▶ **Pixel coordinate grounding data**:
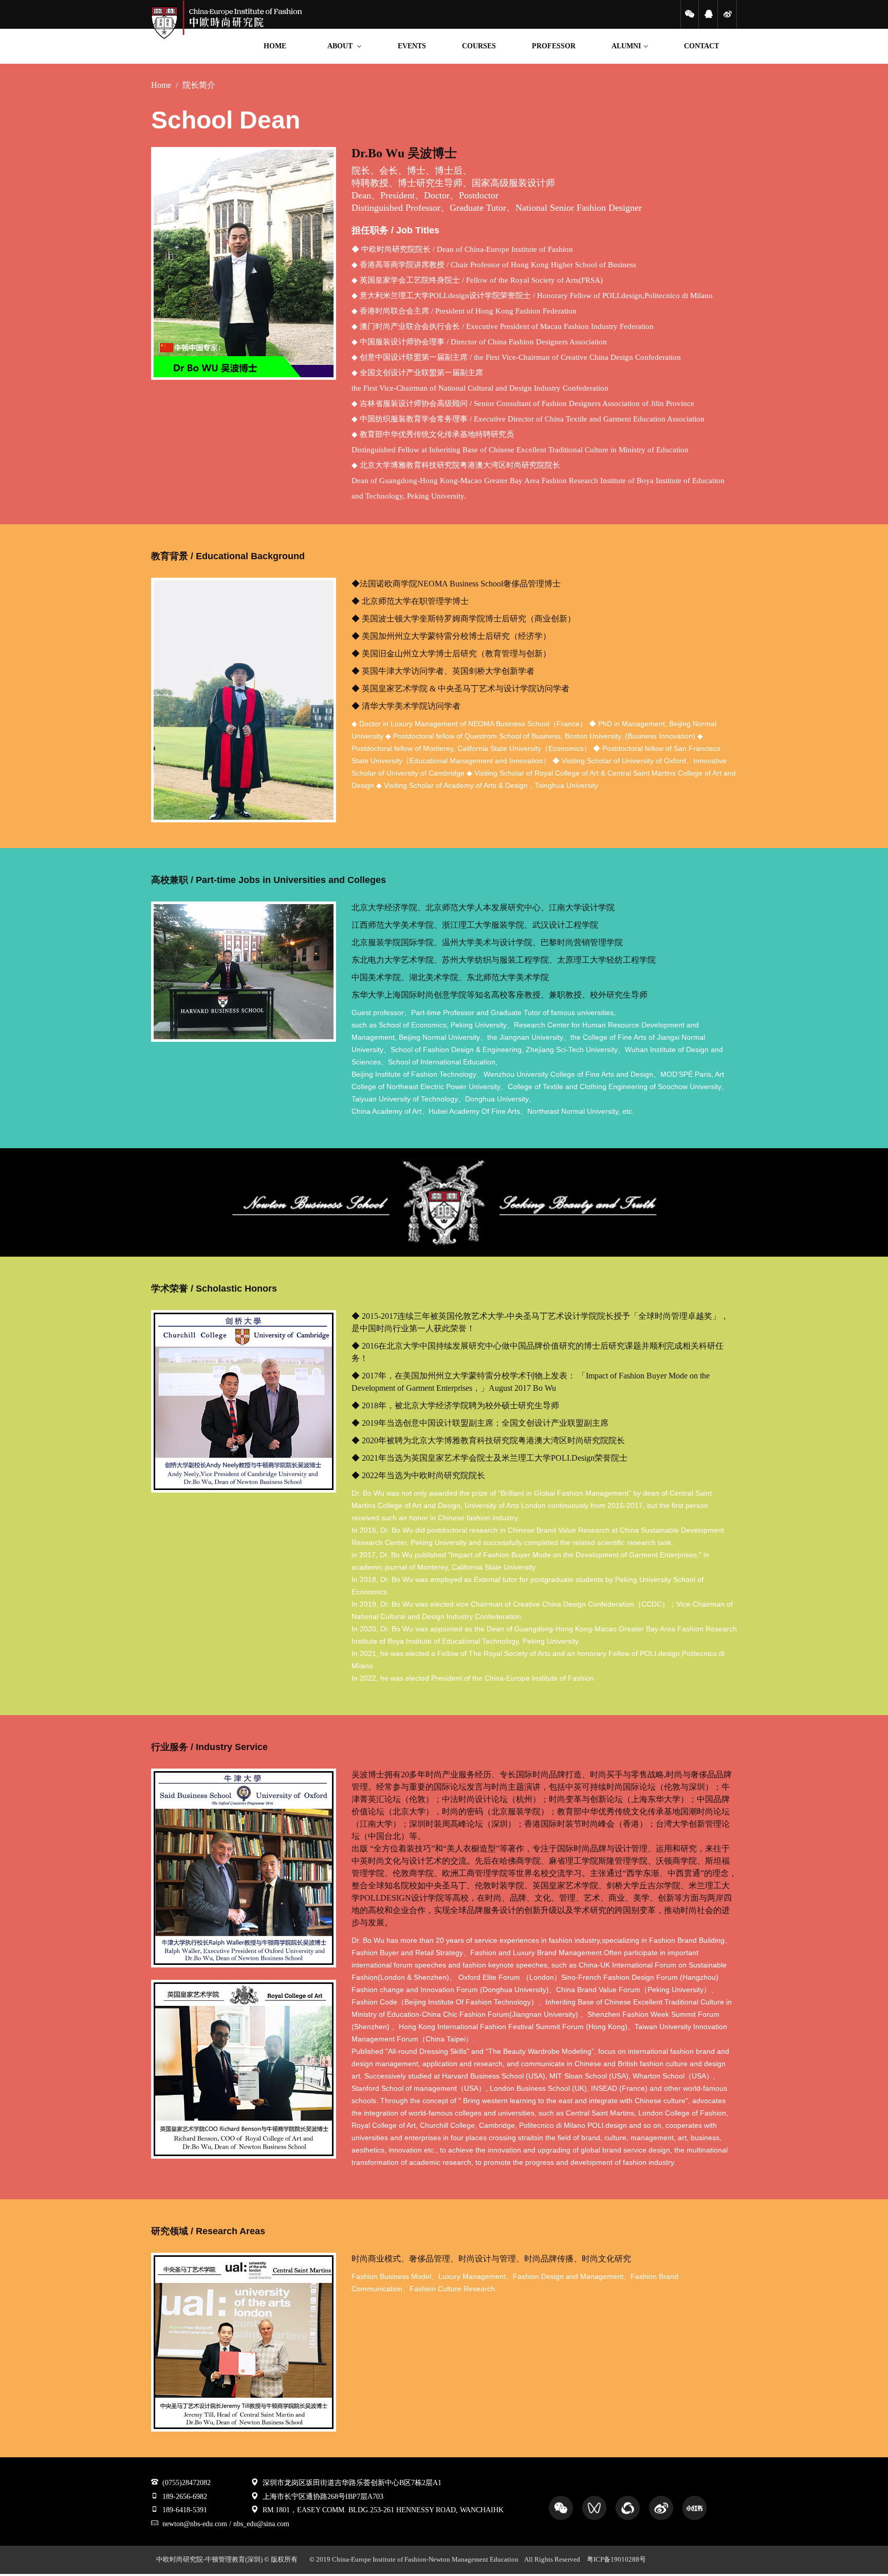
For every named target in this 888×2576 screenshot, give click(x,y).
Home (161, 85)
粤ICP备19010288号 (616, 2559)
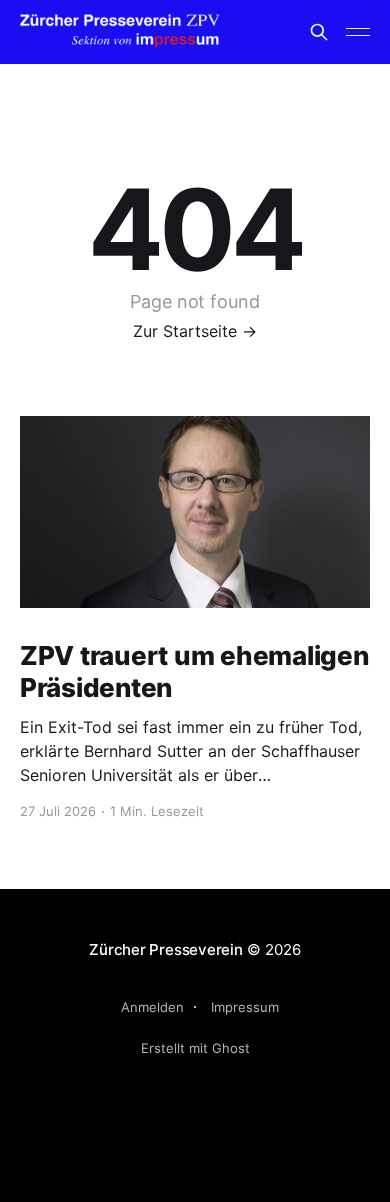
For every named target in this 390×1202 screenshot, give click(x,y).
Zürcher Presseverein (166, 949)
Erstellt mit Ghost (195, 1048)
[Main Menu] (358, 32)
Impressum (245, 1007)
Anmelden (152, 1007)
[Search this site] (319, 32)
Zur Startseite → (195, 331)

▶ **Aim of the task**:
Please copy exactly, and only, the lines from the line containing "Erstellt mit Ghost (195, 1048)" through the last line of the records, with both ends included.

▶ **Response to the task**:
Erstellt mit Ghost (195, 1048)
[Main Menu] (358, 32)
Impressum (245, 1007)
Anmelden (152, 1007)
[Search this site] (319, 32)
Zur Startseite → (195, 331)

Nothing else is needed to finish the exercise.